Flow-Bench: A Dataset for Computational Workflow Anomaly Detection

George Papadimitriou,Hongwei Jin,Cong Wang,Rajiv Mayani,Krishnan Raghavan,Anirban Mandal,Prasanna Balaprakash,Ewa Deelman
2024-06-14
Abstract:A computational workflow, also known as workflow, consists of tasks that must be executed in a specific order to attain a specific goal. Often, in fields such as biology, chemistry, physics, and data science, among others, these workflows are complex and are executed in large-scale, distributed, and heterogeneous computing environments prone to failures and performance degradation. Therefore, anomaly detection for workflows is an important paradigm that aims to identify unexpected behavior or errors in workflow execution. This crucial task to improve the reliability of workflow executions can be further assisted by machine learning-based techniques. However, such application is limited, in large part, due to the lack of open datasets and benchmarking. To address this gap, we make the following contributions in this paper: (1) we systematically inject anomalies and collect raw execution logs from workflows executing on distributed infrastructures; (2) we summarize the statistics of new datasets, and provide insightful analyses; (3) we convert workflows into tabular, graph and text data, and benchmark with supervised and unsupervised anomaly detection techniques correspondingly. The presented dataset and benchmarks allow examining the effectiveness and efficiency of scientific computational workflows and identifying potential research opportunities for improvement and generalization. The dataset and benchmark code are publicly available \url{<a class="link-external link-https" href="https://poseidon-workflows.github.io/FlowBench/" rel="external noopener nofollow">this https URL</a>} under the MIT License.

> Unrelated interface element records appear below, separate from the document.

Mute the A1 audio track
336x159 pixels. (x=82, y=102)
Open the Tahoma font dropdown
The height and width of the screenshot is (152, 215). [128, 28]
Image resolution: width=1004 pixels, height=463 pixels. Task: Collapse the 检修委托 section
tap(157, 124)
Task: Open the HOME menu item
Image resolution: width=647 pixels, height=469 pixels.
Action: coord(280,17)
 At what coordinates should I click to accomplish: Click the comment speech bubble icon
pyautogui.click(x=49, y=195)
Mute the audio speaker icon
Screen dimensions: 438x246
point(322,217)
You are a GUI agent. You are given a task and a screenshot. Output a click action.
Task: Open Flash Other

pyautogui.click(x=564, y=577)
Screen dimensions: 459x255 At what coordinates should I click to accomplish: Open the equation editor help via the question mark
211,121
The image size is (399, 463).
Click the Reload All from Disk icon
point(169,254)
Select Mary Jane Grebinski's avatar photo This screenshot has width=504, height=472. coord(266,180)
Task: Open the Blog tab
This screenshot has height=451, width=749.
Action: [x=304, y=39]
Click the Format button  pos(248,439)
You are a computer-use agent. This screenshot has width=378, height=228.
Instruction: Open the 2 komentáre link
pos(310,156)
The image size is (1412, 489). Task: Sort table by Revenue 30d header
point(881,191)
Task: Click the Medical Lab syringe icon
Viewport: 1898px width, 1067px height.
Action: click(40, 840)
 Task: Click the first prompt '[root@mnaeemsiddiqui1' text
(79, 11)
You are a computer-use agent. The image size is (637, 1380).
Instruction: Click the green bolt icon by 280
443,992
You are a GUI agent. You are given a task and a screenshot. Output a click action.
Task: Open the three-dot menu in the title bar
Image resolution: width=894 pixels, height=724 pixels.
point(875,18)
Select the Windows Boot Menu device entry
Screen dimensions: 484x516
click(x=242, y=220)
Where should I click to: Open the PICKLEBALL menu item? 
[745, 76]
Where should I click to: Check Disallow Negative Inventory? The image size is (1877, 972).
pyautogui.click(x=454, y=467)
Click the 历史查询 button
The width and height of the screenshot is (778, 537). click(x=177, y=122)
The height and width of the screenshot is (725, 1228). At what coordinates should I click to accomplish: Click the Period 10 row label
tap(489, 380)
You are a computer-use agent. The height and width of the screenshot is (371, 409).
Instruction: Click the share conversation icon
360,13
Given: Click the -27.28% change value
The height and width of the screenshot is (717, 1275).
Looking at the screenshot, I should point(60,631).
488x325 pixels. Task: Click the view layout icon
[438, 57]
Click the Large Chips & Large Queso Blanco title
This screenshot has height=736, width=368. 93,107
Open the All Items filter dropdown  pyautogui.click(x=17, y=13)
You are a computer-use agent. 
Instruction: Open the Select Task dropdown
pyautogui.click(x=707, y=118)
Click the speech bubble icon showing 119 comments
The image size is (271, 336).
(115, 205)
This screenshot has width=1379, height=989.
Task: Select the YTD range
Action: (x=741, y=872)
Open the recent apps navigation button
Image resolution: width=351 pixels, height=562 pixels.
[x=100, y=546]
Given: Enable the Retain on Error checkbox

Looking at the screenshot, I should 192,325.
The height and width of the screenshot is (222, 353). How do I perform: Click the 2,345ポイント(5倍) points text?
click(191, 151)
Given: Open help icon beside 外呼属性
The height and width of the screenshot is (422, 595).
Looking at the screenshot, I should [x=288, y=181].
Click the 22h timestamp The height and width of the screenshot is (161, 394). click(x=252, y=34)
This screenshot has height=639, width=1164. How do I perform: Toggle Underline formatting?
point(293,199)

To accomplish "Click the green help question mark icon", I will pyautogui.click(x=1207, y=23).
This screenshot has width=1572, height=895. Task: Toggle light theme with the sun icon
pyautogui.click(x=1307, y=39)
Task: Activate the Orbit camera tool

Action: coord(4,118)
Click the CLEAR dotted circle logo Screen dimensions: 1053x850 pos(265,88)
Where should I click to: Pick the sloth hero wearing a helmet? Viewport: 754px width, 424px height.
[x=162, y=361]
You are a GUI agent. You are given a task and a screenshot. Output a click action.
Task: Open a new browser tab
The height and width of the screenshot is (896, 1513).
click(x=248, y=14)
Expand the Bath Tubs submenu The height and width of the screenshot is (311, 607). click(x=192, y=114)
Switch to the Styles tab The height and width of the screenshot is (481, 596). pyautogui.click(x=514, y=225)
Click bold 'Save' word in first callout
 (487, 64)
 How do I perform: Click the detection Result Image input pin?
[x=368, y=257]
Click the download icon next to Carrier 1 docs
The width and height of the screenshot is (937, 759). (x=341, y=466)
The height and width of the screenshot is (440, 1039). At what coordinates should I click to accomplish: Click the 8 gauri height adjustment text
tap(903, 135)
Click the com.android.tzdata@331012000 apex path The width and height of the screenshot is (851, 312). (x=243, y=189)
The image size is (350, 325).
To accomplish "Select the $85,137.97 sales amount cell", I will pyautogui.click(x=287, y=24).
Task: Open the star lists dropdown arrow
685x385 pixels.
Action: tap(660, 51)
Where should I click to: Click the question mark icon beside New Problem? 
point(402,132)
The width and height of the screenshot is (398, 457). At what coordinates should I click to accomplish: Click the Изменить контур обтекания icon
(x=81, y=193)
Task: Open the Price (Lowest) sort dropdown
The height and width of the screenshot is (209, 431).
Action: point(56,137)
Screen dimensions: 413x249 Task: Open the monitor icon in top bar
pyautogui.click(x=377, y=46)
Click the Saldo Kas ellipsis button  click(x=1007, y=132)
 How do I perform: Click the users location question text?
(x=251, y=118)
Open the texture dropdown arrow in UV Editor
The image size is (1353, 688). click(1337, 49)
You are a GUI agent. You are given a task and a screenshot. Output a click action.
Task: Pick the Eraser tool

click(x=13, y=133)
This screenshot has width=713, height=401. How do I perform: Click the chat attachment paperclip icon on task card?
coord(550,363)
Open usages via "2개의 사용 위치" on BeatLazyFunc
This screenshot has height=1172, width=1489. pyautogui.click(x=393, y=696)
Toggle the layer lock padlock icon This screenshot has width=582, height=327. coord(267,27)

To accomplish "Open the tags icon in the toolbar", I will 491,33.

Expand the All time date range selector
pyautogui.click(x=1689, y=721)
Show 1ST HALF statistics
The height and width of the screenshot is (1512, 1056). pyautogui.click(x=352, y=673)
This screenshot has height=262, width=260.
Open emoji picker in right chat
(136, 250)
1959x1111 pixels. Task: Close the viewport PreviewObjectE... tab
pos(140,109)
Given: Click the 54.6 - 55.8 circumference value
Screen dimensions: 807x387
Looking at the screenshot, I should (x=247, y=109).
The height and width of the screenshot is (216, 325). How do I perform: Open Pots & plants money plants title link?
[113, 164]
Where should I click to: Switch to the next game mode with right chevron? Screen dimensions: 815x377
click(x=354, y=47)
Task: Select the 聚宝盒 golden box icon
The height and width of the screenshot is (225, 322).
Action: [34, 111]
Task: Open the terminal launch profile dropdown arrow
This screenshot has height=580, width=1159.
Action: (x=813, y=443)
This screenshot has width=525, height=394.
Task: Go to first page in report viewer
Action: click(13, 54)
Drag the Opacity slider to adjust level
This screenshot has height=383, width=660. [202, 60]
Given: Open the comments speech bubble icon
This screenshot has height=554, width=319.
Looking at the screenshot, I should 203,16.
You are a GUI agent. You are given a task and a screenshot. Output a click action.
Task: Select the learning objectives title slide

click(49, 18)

Distributed, Parallel, and Cluster Computing
What problem does this paper attempt to address?
The paper focuses on the problem of anomaly detection in computing workflows (also known as processes) executed in a distributed computing environment. These workflows are common in fields such as biology, chemistry, physics, and data science, and they are susceptible to hardware and software failures that result in performance degradation and errors as they increase in scale and complexity. Anomaly detection is a key approach for identifying abnormal behavior or errors in workflow execution, which can improve reliability and efficiency. The main contributions of the paper are as follows: 1. Systematically injecting anomalies and collecting raw execution logs. 2. Performing statistical analysis and gaining deep insights into the new dataset. 3. Transforming workflows into tabular, graphic, and textual data and benchmarking them using supervised and unsupervised anomaly detection techniques. The paper also points out that despite the existence of anomaly detection techniques, there is a lack of open datasets and benchmarks that restrict their application in workflows. To address this issue, the paper provides new workflow datasets and benchmarks for evaluating the performance of scientific computing workflows and identifying research opportunities for improvement and generalization. The datasets and benchmark code are publicly available under the MIT license. Furthermore, the paper introduces 12 representative workflows from different domains that are used to create the dataset. These workflows are evaluated using various anomaly detection techniques for tabular, graphic, and textual data. By comparing the performance of different techniques, the paper reveals their applicability and limitations in scientific workflow scenarios. In conclusion, the paper aims to advance the development of anomaly detection techniques in computing workflows by providing datasets and benchmarks, encouraging future research, and tool development.